TASK DESCRIPTION – Make an exact copy, without pictures, of the lines below from the one containing "The height and" to the last line, both ends included.

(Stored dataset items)
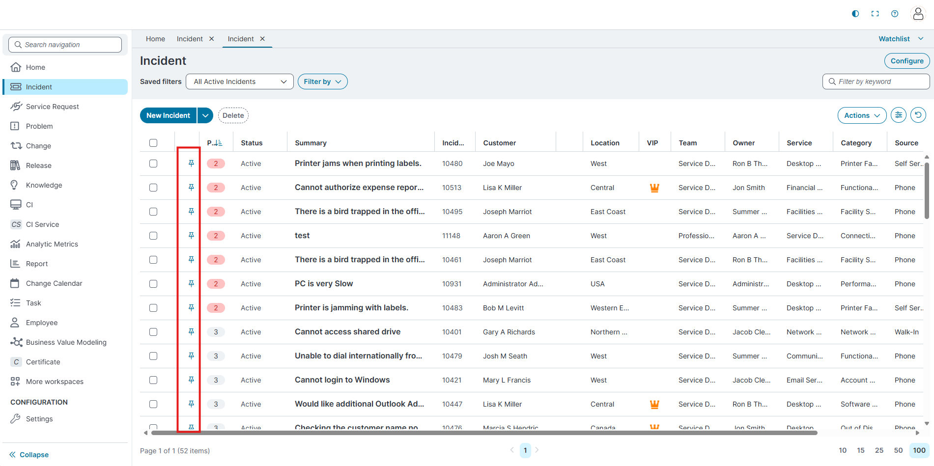The image size is (934, 466).
Task: Create a New Incident
Action: pyautogui.click(x=168, y=115)
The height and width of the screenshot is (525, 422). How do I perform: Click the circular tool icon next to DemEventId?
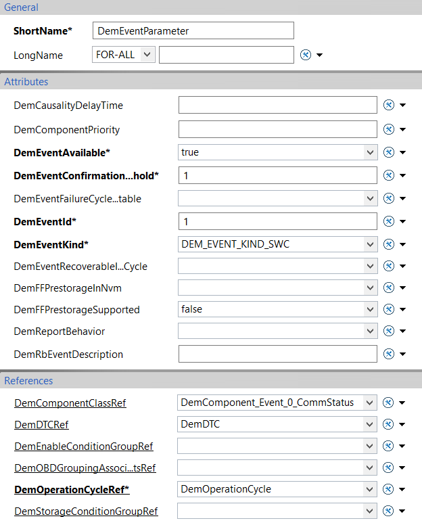click(389, 221)
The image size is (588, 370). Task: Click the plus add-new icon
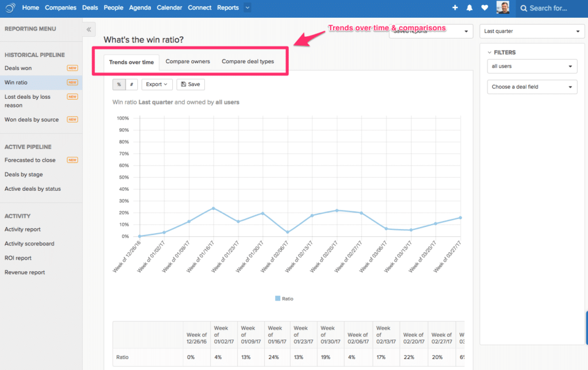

ANSWER FOR THIS EXERCISE –
The height and width of the screenshot is (525, 422). How do I perform: Click the circular tool icon next to DemEventId?
click(389, 221)
The image size is (588, 370). Task: Click the plus add-new icon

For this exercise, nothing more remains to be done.